#### THE PROBLEM:
All that belongs in the answer is the lines from the one containing "Select Use Extensible" to the end of the listing below, copied exactly, pictures excluded.

Start of MATERIAL FOR THIS TASK

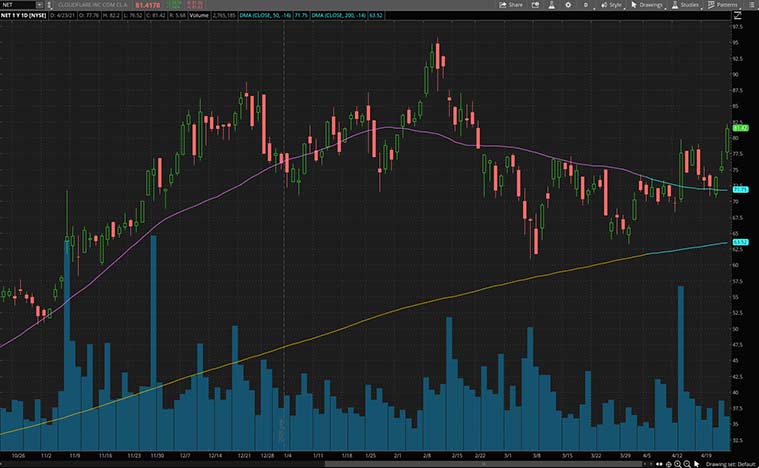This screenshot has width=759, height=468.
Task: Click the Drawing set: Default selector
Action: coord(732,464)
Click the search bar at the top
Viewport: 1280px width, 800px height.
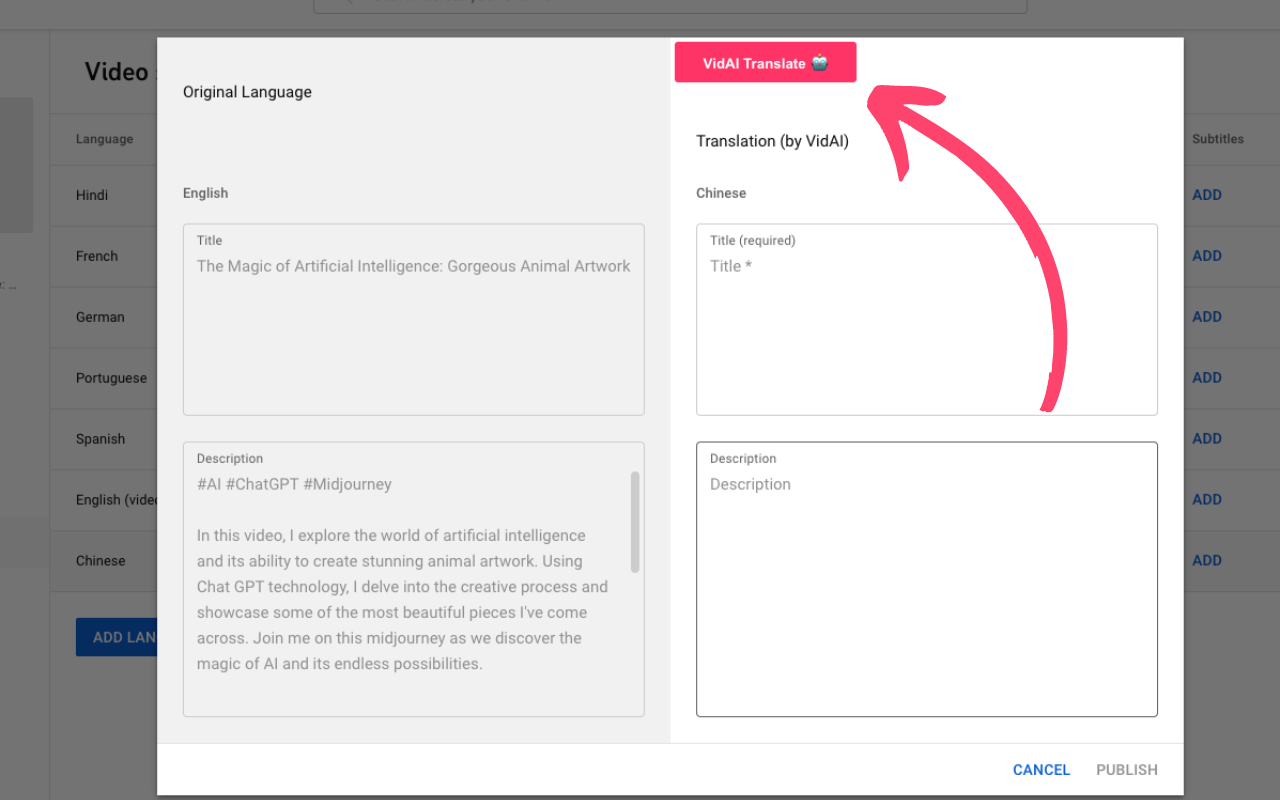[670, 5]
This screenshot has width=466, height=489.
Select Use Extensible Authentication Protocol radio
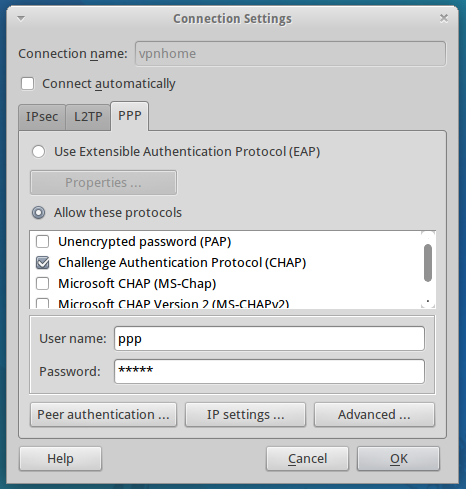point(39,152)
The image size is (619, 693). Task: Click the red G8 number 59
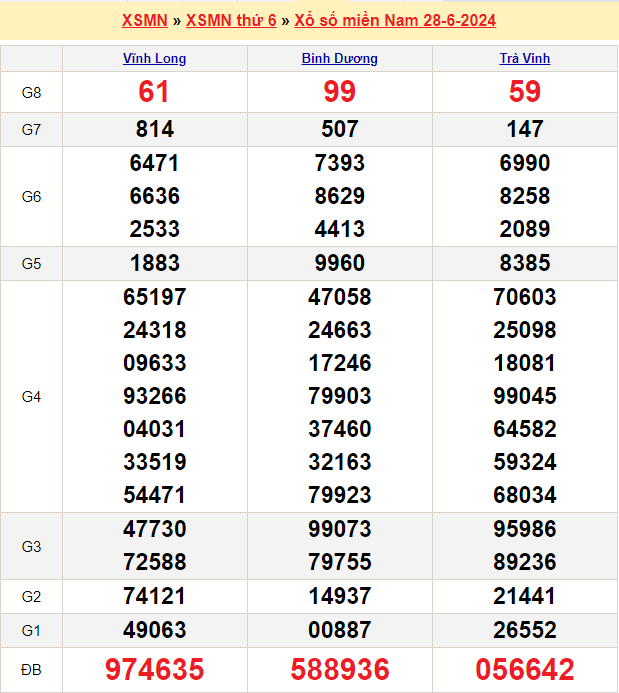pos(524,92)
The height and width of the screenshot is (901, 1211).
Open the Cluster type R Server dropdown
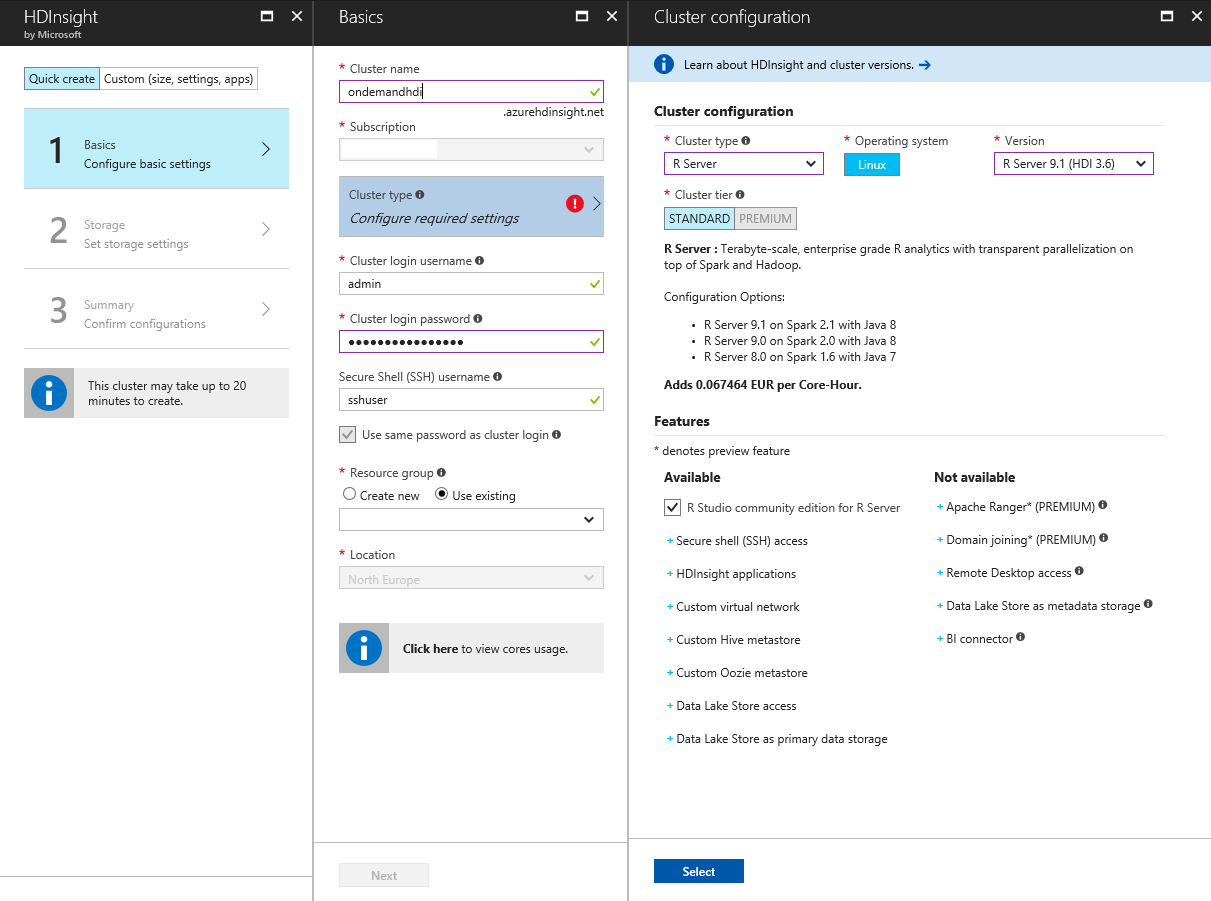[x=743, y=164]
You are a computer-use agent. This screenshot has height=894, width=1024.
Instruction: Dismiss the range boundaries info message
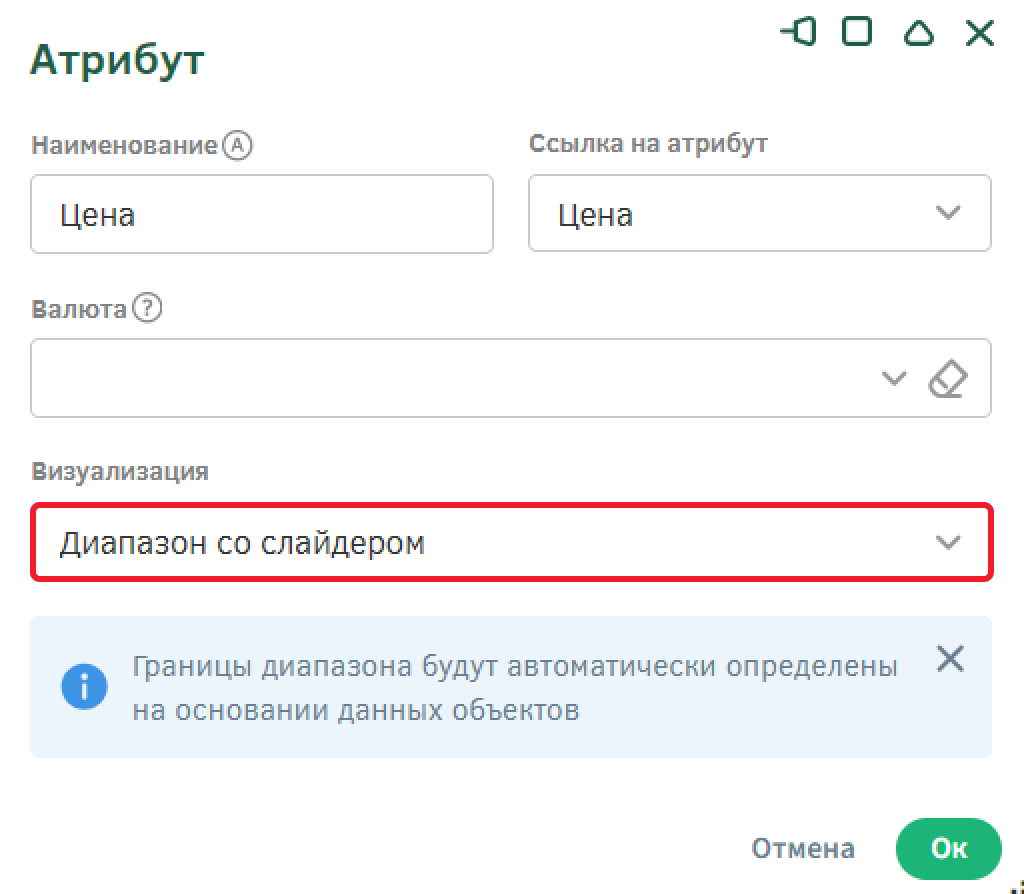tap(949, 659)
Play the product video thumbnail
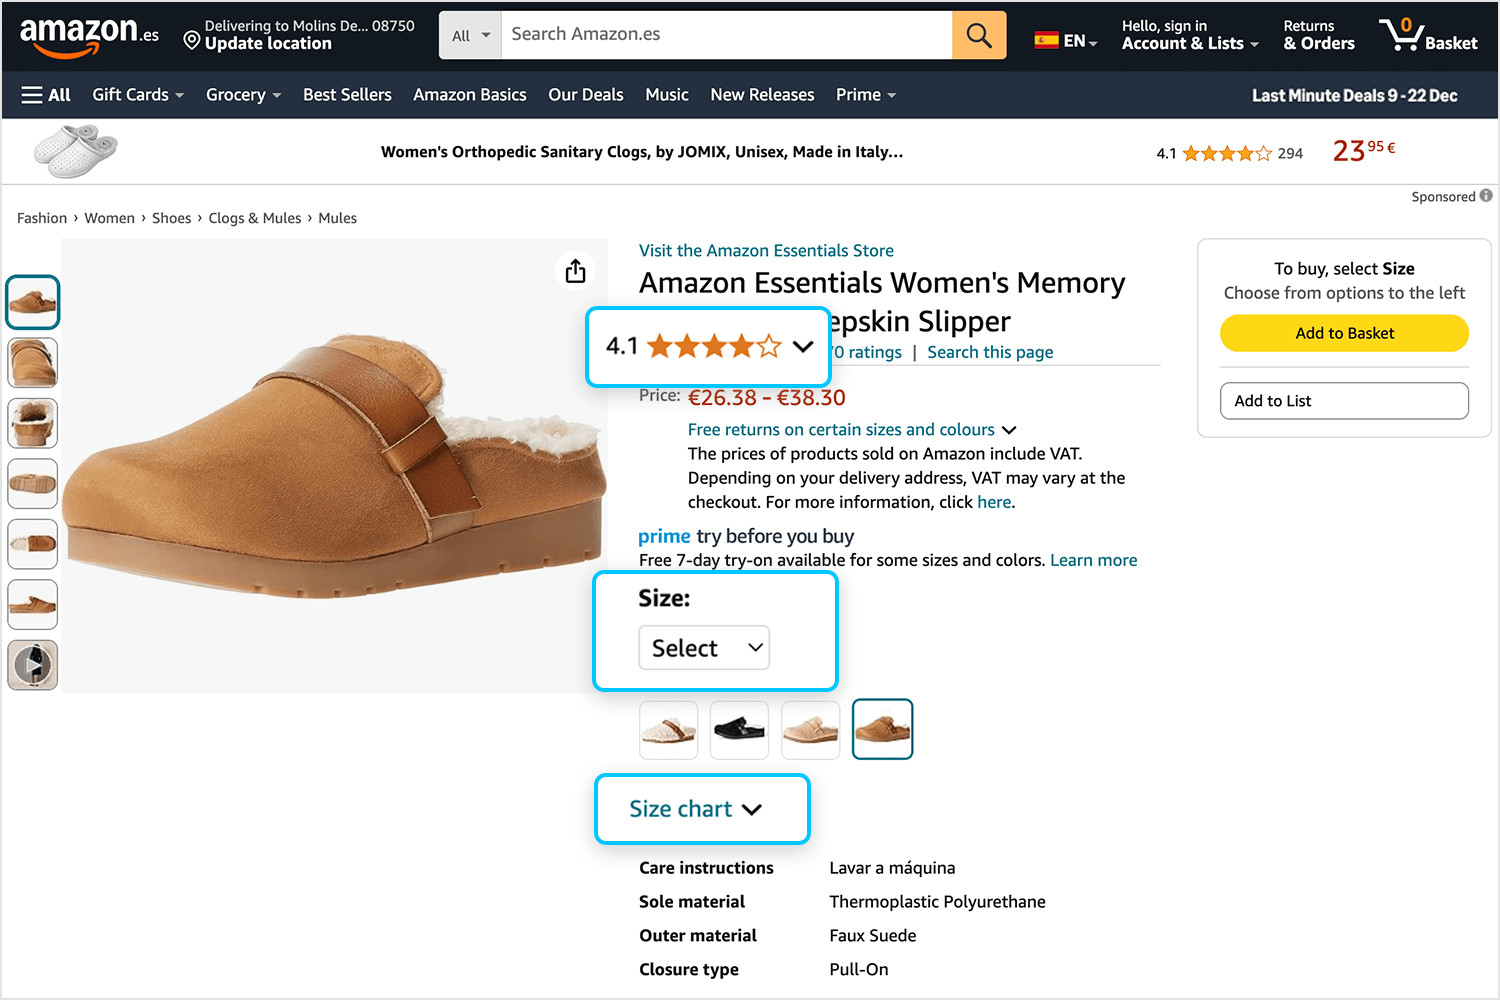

End of MATERIAL FOR THIS TASK

#### ANSWER AREA:
Select Use Extensible Authentication Protocol radio
point(39,152)
The image size is (619, 693). Task: Click the red G8 number 59
pos(524,92)
The height and width of the screenshot is (901, 1211).
Open the Cluster type R Server dropdown
[x=743, y=164]
You are a computer-use agent. This screenshot has height=894, width=1024.
Instruction: Dismiss the range boundaries info message
tap(949, 659)
Play the product video thumbnail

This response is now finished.